One of the greatest challenges in the workplace is getting people to work together productively. While this sounds simple, it is most assuredly not. When new countries and markets are brought into the picture, the complexity increases in geometric proportion. Technology plays a critical role in facilitating communication and collaboration, but the challenge is for companies to find the right set of technology platforms and organisational guidelines to enable the business to work most effectively.
In order for companies to be successful in the knowledge economy, given the challenges of today’s work environment, it is necessary to change the rules.
Exactly two years ago, on 1 May 2004, the European Union expanded eastward, shifting from a tight-knit club-like association of 15 countries, centred around France and Germany, to an assemblage of 25 countries representing 455 million people whose outlook on many issues, including wealth and business, varies greatly.
To say that all 25 countries have concerns about the future is an understatement. Many of the existing countries’ citizenry, already facing economic stagnation, continue to worry about unemployment, immigration and national identity.
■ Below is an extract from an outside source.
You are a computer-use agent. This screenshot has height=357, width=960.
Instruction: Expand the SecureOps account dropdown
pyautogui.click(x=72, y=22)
Citizens in the new member countries are concerned about economic inequities that still exist between member countries, such as wealthier countries not permitting citizens from new member countries to work within their borders for the first few years. The EU has always had disparities of wealth and resources; to correct them, it has over a period of decades transferred wealth from richer countries, such as Germany and Luxembourg, to poorer ones, such as Greece, Portugal and Ireland. But never before has the EU seen the likes of the economic malaise found in the east, from rural Poland to the Baltic countryside, within its borders.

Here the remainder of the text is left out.